AUFGABE ::
Schreiben Sie alle folgenden Datensätze vollständig und Zeichen für Zeichen ab.

Ein Datenblock
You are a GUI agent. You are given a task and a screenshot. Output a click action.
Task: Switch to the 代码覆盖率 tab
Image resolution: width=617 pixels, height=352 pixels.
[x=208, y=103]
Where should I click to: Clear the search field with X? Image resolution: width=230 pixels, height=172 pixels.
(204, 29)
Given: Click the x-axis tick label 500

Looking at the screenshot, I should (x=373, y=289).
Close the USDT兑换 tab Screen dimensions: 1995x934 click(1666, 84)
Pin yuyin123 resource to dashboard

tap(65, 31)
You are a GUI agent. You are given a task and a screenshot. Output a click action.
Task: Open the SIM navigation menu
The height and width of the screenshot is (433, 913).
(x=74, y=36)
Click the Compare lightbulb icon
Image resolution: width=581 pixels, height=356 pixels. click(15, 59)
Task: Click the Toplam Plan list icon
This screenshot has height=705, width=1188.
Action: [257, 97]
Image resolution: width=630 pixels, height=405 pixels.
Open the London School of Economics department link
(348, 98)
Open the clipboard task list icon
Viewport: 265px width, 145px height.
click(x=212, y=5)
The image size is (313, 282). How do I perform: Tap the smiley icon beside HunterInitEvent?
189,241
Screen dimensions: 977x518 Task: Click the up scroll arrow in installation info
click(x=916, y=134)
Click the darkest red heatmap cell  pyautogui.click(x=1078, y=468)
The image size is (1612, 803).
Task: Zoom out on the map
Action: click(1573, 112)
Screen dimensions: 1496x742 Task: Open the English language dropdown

ANTWORT ZUR AUFGABE ::
You are a GUI agent. You are given a task and a screenshot. Output a click action.
Task: Switch to the 代码覆盖率 tab
Image resolution: width=617 pixels, height=352 pixels.
[x=208, y=103]
Where should I click to: Clear the search field with X? Image resolution: width=230 pixels, height=172 pixels.
(204, 29)
Given: Click the x-axis tick label 500

Looking at the screenshot, I should (x=373, y=289).
Close the USDT兑换 tab Screen dimensions: 1995x934 click(1666, 84)
Pin yuyin123 resource to dashboard

tap(65, 31)
You are a GUI agent. You are given a task and a screenshot. Output a click action.
Task: Open the SIM navigation menu
The height and width of the screenshot is (433, 913).
(x=74, y=36)
Click the Compare lightbulb icon
Image resolution: width=581 pixels, height=356 pixels. click(15, 59)
Task: Click the Toplam Plan list icon
This screenshot has height=705, width=1188.
Action: [257, 97]
Image resolution: width=630 pixels, height=405 pixels.
Open the London School of Economics department link
(348, 98)
Open the clipboard task list icon
Viewport: 265px width, 145px height.
click(x=212, y=5)
The image size is (313, 282). How do I perform: Tap the smiley icon beside HunterInitEvent?
189,241
Screen dimensions: 977x518 Task: Click the up scroll arrow in installation info
click(x=916, y=134)
Click the darkest red heatmap cell  pyautogui.click(x=1078, y=468)
The image size is (1612, 803).
Task: Zoom out on the map
Action: click(1573, 112)
Screen dimensions: 1496x742 Task: Open the English language dropdown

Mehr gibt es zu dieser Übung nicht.